Mi accade spesso di parlare con persone che non hanno ben chiara la differenza tra ridondanza e backup. Si tratta di due concetti diversi, ed è importante avere ben chiare le implicazioni di entrambi.
La ridondanza si utilizza per ottenere la continuità di servizi anche in caso di malfunzionamenti di interi server e/o parti hardware. Il backup consente di ripristinare i dati nel caso di errori umani o logici, manomissioni e guasti in generale.
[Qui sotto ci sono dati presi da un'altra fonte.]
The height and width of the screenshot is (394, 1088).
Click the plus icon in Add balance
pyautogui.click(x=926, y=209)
Il caso più comune di ridondanza si applica alle unità disco tramite la tecnica del RAID (Wikipedia), che previene la perdita di dati anche in caso di rotture di uno o più dischi (dipende dal livello di RAID utilizzato).
In alcuni casi la ridondanza sfocia nel bilanciamento di carico (load balancing), di cui il clustering è un esempio. In questo caso il carico è ripartito in modo trasparente tra diverse istanze del servizio che girano su macchine diverse e collegate tra di loro; in caso di caduta di un nodo (server) in un cluster, il suo carico di lavoro viene automaticamente distribuito tra i nodi rimanenti (failover).
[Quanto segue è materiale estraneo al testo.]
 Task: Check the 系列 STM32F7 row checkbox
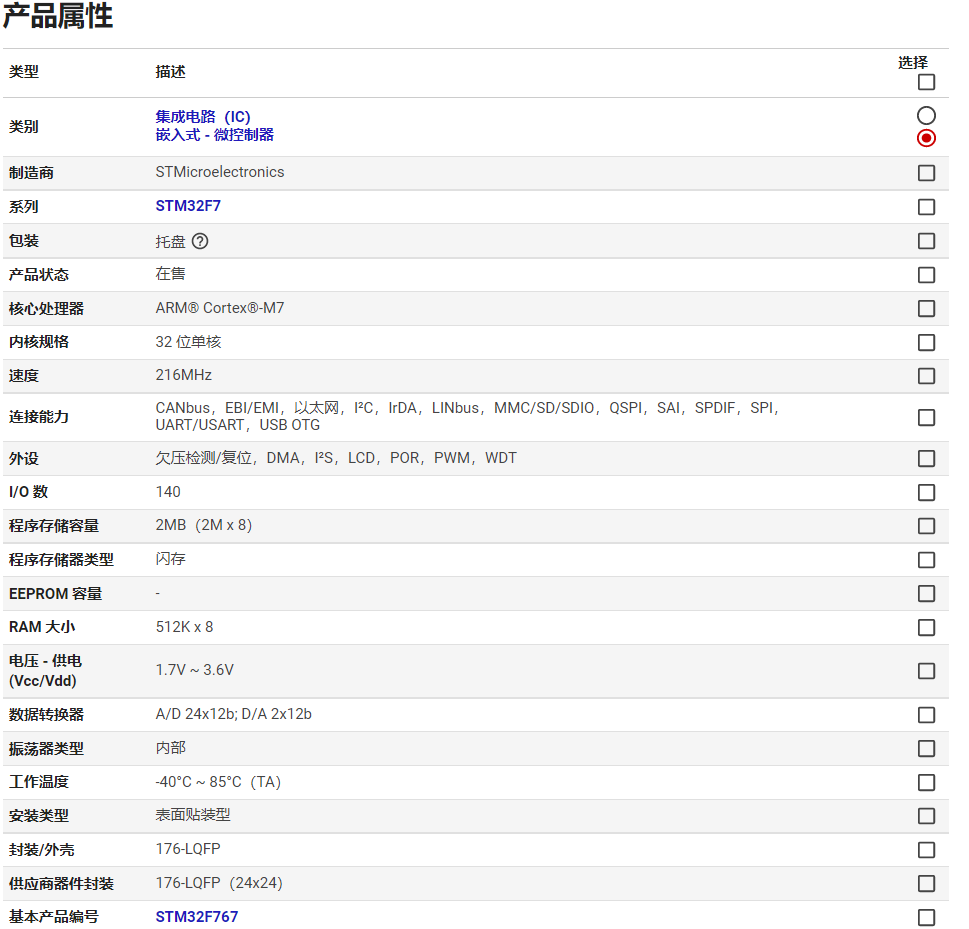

La filosofia di fondo che sottende alla ridondanza è la garanzia della continuità del servizio anche in caso di fermi macchina o di rotture dell’hardware.
Le parti più comunemente candidate alla ridondanza sono: alimentatori, dischi, schede di rete, moduli RAM.
E’ evidente che la ridondanza non salva da errori logici o umani: un utente che cancelli un file per errore, oppure un database danneggiato sono tipici casi in cui la ridondanza non serve a nulla.
In queste occasioni si rimedia con il ripristino dai backup.
Le strategie di backup coprono un ventaglio di possibilità che va dalla replica completa di un intero datacenter (e dei suoi dati) in un sito alternativo, alla semplice copia su filesystem dei file di un disco; non esiste una politica buona per tutti: i backup sono delicati e vanno progettati attentamente in base alle esigenze della struttura ed ai livelli di affidabilità, velocità di ripristino e sicurezza che si vogliono ottenere.
Una delle opzioni da contemplare è il disaster recovery, che oltre ai dati salva anche i sistemi e le loro configurazioni, in modo da velocizzare e semplificare il ritorno alla normalità nei casi più gravi, come catastrofi naturali, incendi o furti.
I backup si progettano tramite “politiche di backup”, cioè un “Insieme di regole e procedure per assicurare che venga eseguito un backup adeguato alle necessità dell’organizzazione aziendale. Una politica di backup definisce il tipo (es. full o incrementale) di backup, la frequenza (generalmente giornaliera), e include le regole per verificare la rispondenza del processo di restore”.
Per una descrizione completa dei metodi e dei mezzi di backup vi rimando alle corrispondenti voci italiana ed inglese di Wikipedia.
Commenti
7 risposte a “Ridondanza e backup”
Bravo!
preciso e conciso.
@
nooooo, sbagli!!!
il server ridondante è definito il “server di backup”… lo sanno tutti…
😉
ci sono anche le persone di backup: nel caso una persona sostituisca un’altra in sua assenza… è il tipico caso di backup… è così palese!!!
hihihi
La ridondanza viene troppo spesso considerata dalla PMI soldi buttati, magari 2 NAS per backup, ma cluster mai :-/
.. bisogna vedere con chi parli.. è un concetto semplice ma.. non tutti hanno una cultura informatica tale da capirci!
La legge sulla privacy impone sia la ridondanza che il backup! Ma sono stesso gli informatici, spesso, a non saperlo ed a non consigliarlo ai clienti.
Leo
[…] Nell’esempio specifico si tratta di RAID5, il livello più diffuso. Al costo di una lieve ridondanza (è stato necessario trasportare un abito in più a testa) ci si è protetti dalla perdita di un […]
Necessitavo questo chiarimento.. rindondanza e backup, OTTIMO chiarimento, grazie.